Местные нас не любили. Обзывали "выковырками". Наверное, потому, что мы, приехав, стали ходить по домам, хлеба просить… А им тоже было тяжело. Там была речка, зимой очень хотелось побегать на коньках. Местные дали нам один конек на всю группу. Не пару коньков - один конек. Катались по очереди на одной ноге

Татьяна Степановна

В этих рассказах нет выдумки. Разве что имена и фамилии другие.
Когда началась война, мы перешли в пятый класс. Когда фашисты блокировали Ленинград, нам было по тринадцать.
Те из нас, кто пережил первую блокадную зиму, весной пошли в школу, а летом, неподалеку от города, выращивали овощи для защитников Ленинграда.
У многих сегодняшних ребят о нас, тогдашних, такое представление: фашисты сыплют на город зажигательные бомбы – а мы эти бомбы тушим.

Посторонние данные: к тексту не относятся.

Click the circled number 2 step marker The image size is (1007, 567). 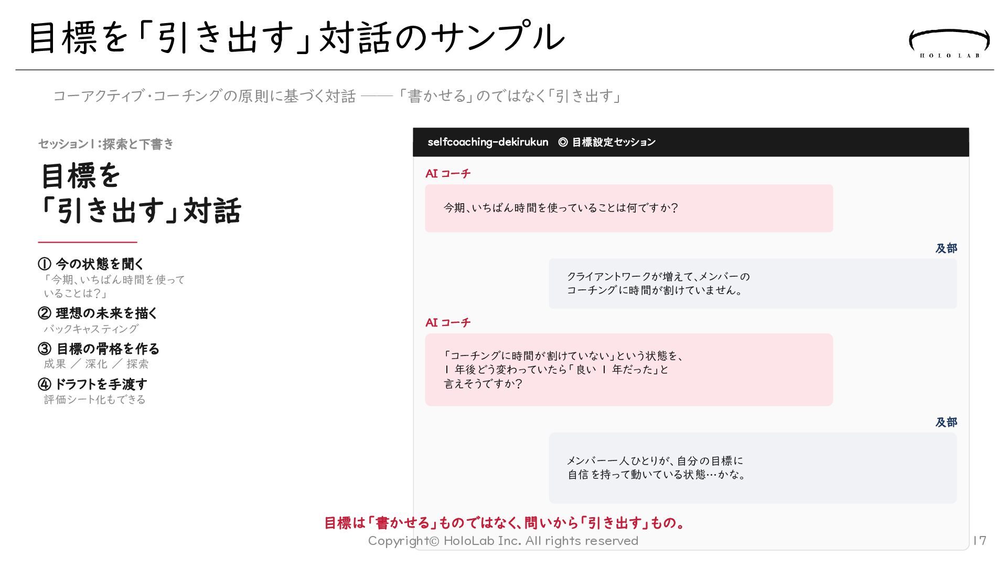click(x=45, y=313)
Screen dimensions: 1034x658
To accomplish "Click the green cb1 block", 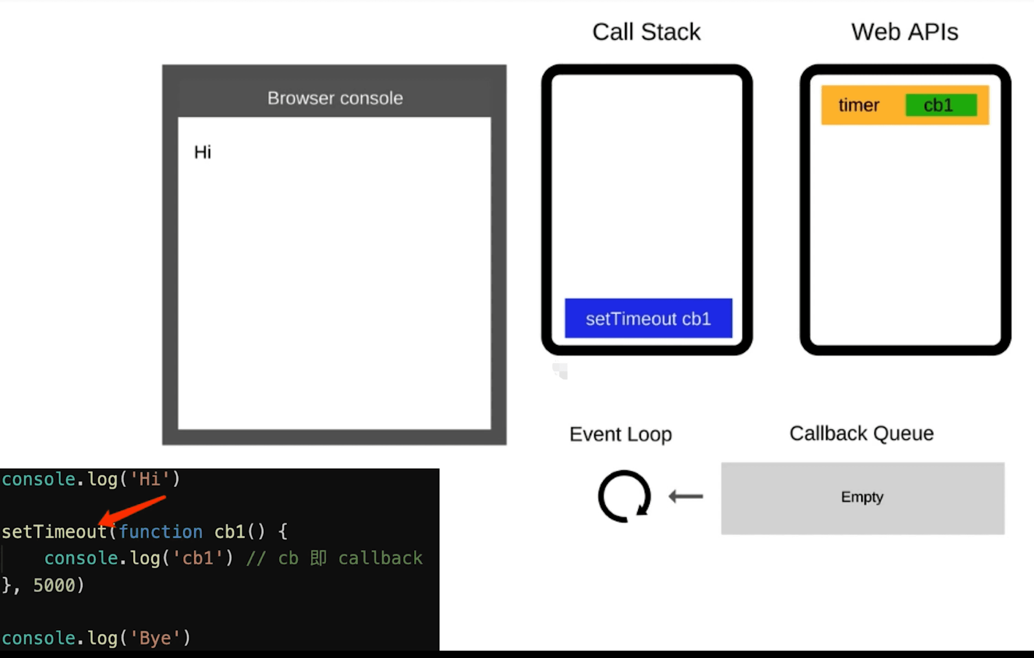I will pos(941,105).
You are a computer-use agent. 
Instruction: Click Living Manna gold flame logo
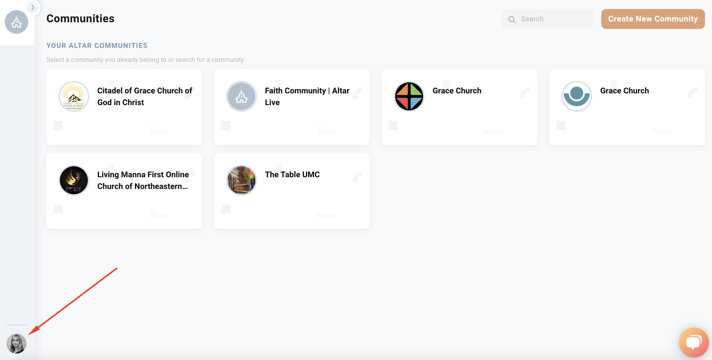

Фашисты засылают в город шпионов – а мы этих шпионов ловим...
Все это было – и бомбы и шпионы. Но далеко не каждому удалось потушить бомбу или поймать вражеского лазутчика. Враг испытывал нас не только бомбежками и обстрелами. Он испытывал нас голодом и холодом. Он испытывал наш характер и волю, нашу честность и дружбу, наше человеческое достоинство.
Эти испытания были не легче, а порой труднее.

Витька Некрасов

На площади, на солнечной стороне – толкучка. Инвалиды, солдаты, матросы, раненые из госпиталей. Идет мен: табак на хлеб, хлеб на папиросы, папиросы на водку, водку на табак, табак на спички... Кому что надо.

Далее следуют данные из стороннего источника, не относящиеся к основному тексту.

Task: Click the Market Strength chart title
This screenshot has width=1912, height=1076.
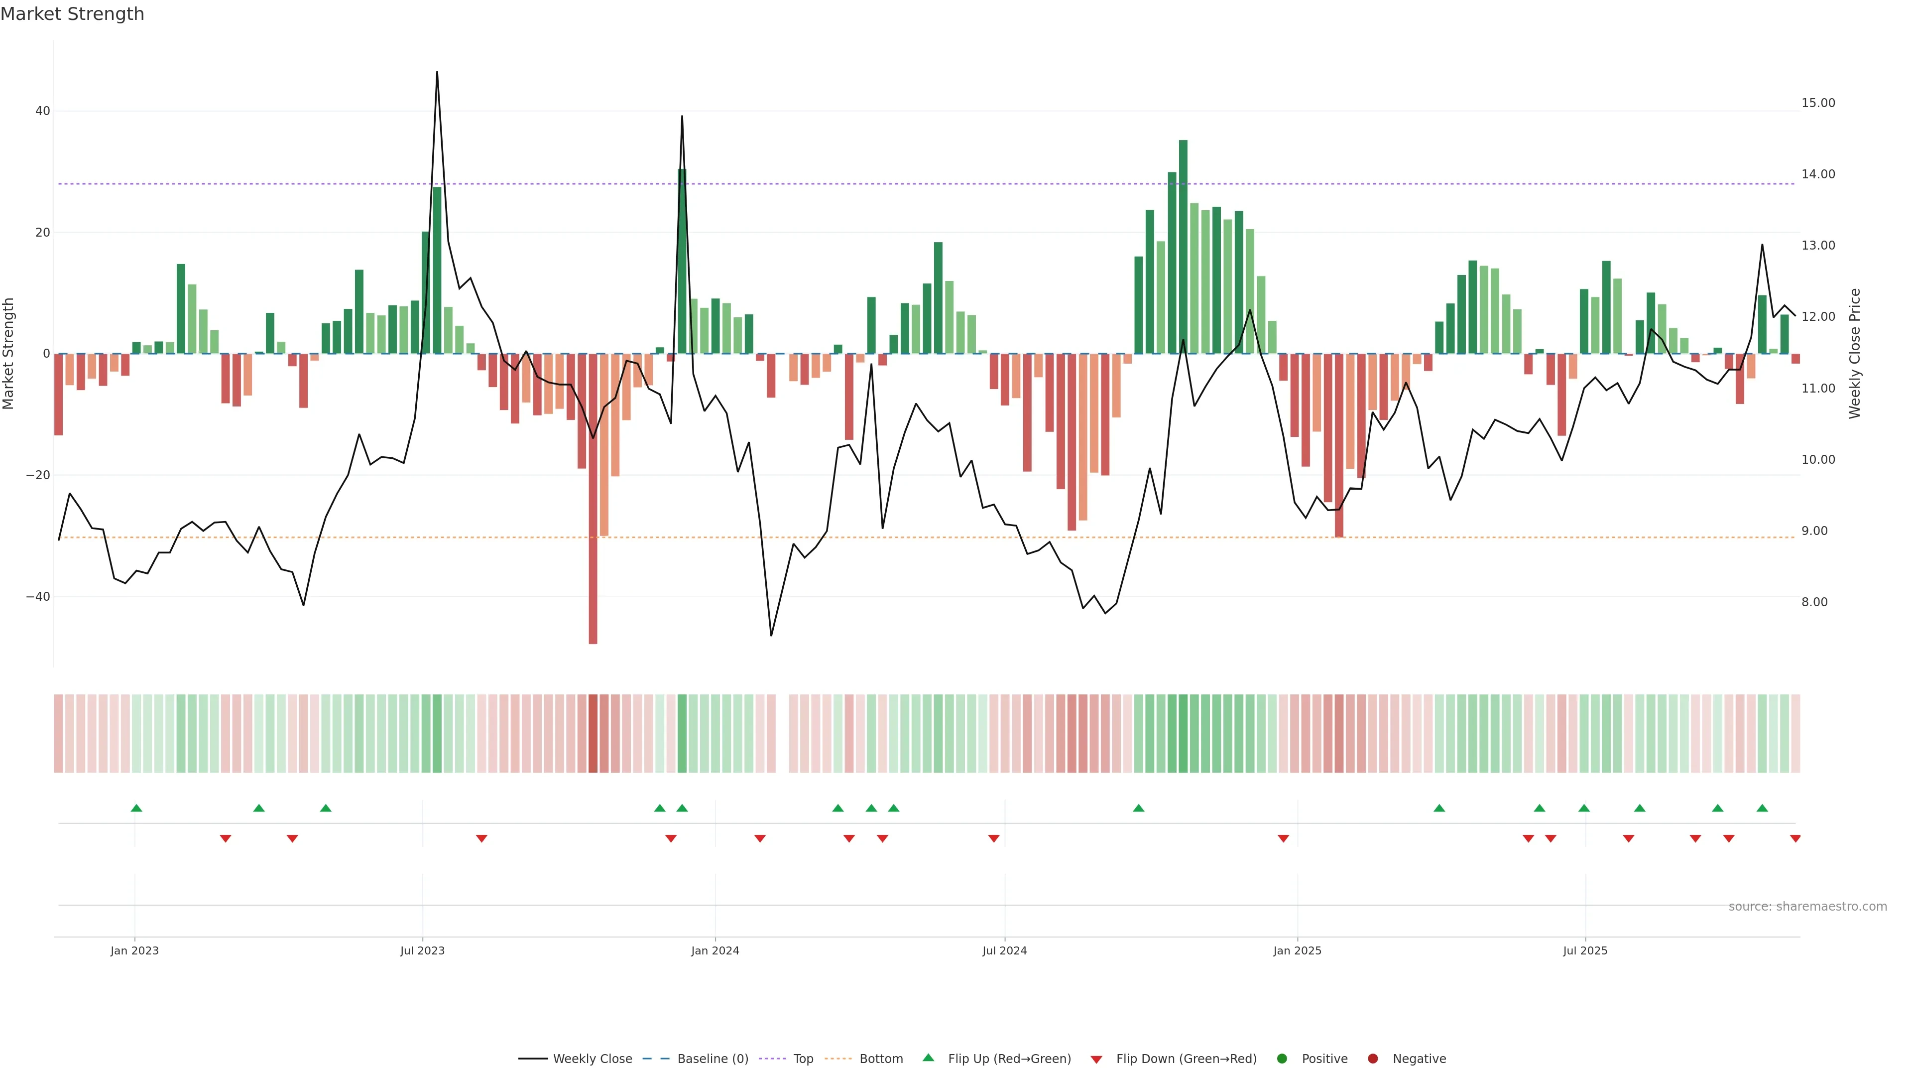Action: 72,14
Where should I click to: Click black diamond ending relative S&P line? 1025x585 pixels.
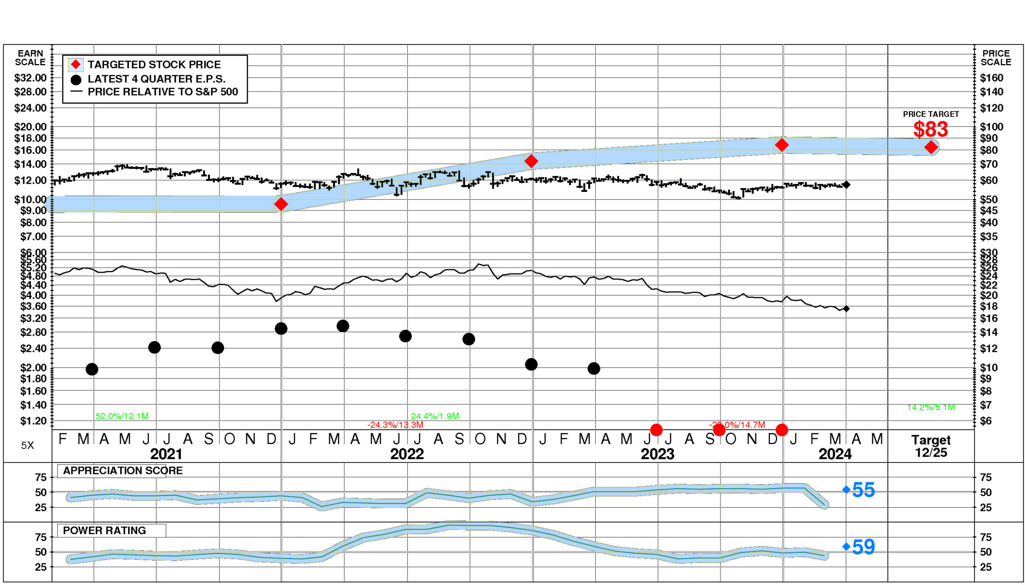pyautogui.click(x=846, y=309)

Толкучка густая, но тихая. У стены, где булочная, сидит безногий. Шинель внакидку, полы обрезаны неровно, обрезками замотаны культяпки. Сидит он с прикрытыми глазами и бубнит:
– Табацок, кому табацок...
У меня не хватает духу шагнуть в эту медленно текущую толпу, начать: "Табачок, кому табачок..." Как в холодную воду войти.

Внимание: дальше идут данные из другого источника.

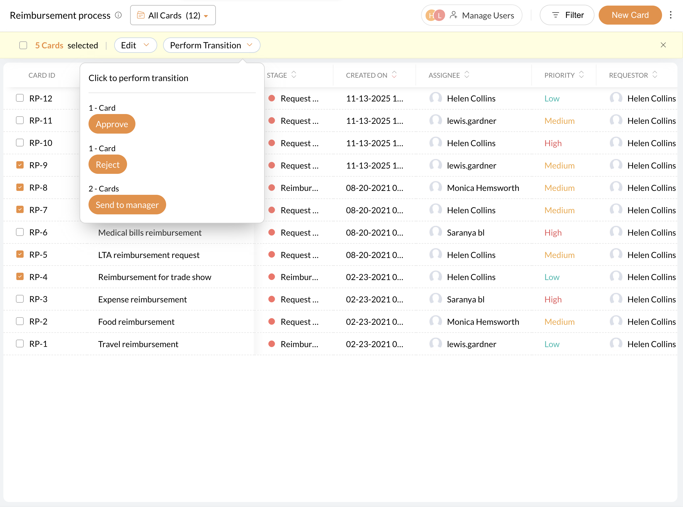Click the user avatars next to Manage Users
The image size is (683, 507).
pos(435,15)
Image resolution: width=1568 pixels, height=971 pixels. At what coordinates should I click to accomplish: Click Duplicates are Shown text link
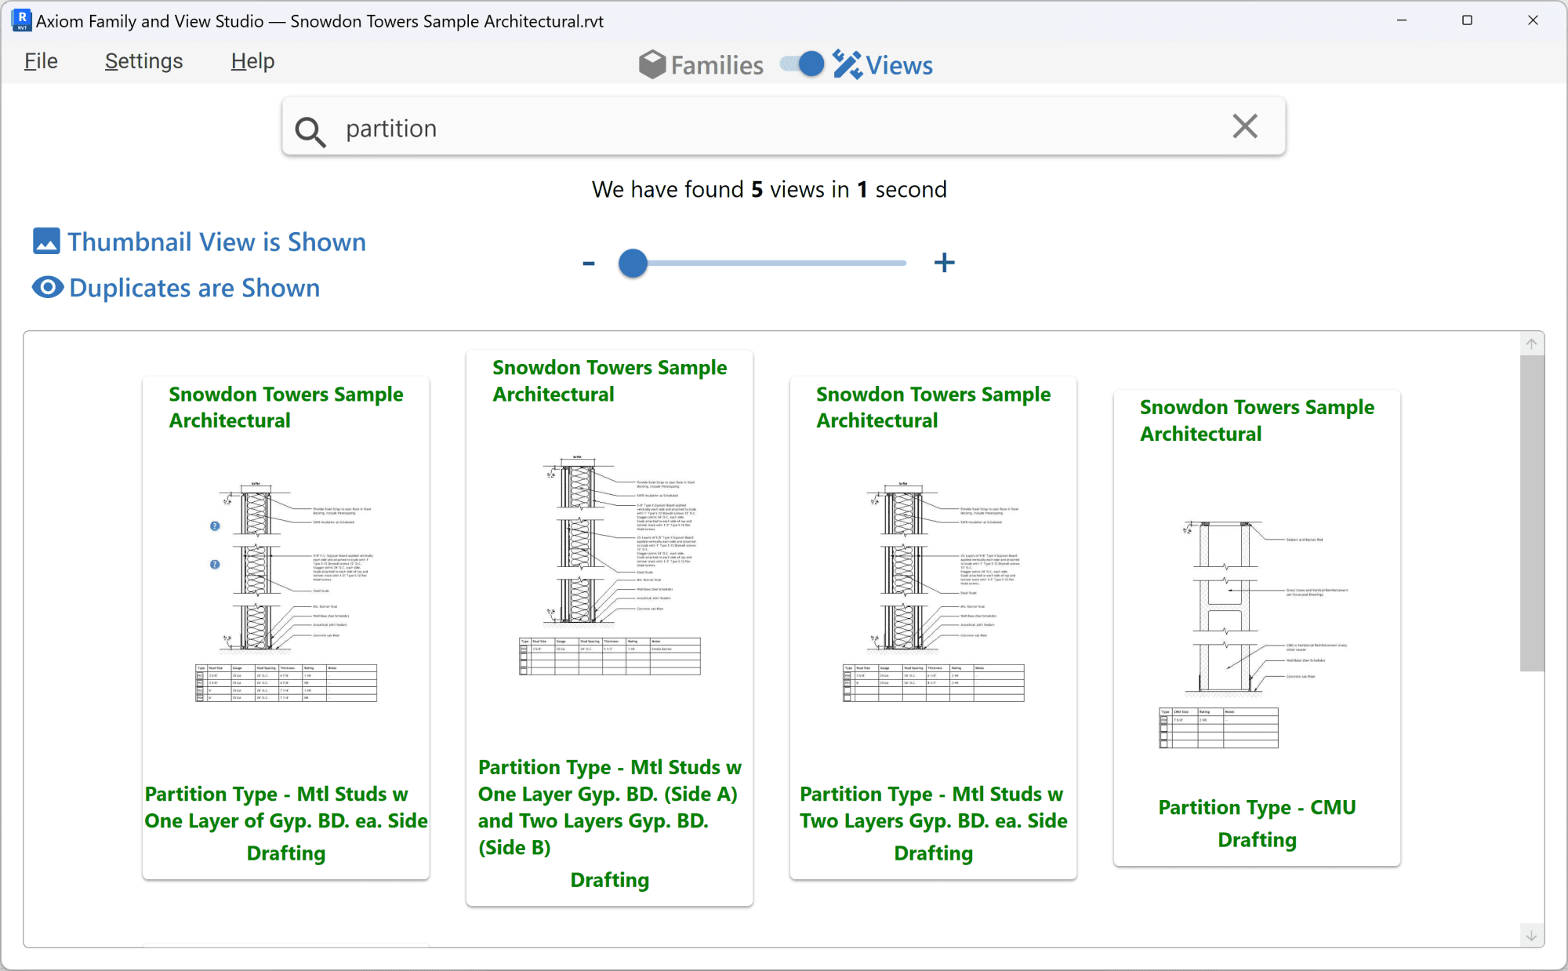click(x=194, y=288)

Наконец решаюсь. Держу на ладони пачку махры – последнюю, оставшуюся от отца.
– Махорка, кому махорки...
Снизу легонько бьют по руке. Бац – и ладонь пустая. Смотрю вокруг, под ноги – нет моей махры, а толпа напирает, толкает, бранится, что стою как дурак.
– Не зевай, корешок, голову унесут! Глаза совершенно голубые – в упор.
– Эх, ты, салага...
Мичманка со сломанным козырьком, женская вязаная кофта, из ворота торчит цыплячья шея – вот что я успел разглядеть. Мальчишка как провалился.
Я выбрался из толпы и – к дому. Такая неудача...
– Эй, постой!
Оглядываюсь – Вязаная кофта. Догоняет меня вприскочку. Хромой, вроде. Широченные клеши, одна штанина рваная до колена. Догнал. Смотрит.
– Ты, разве так торгуют!
Что я стою, что молчу? Он украл – ясное дело.
– Думаешь, я? На, обыщи!
Задрал свою кофту и выпячивает голый живот в цинготных пятнах. Так я и поверил – сплавил уже кому-то мою махорку.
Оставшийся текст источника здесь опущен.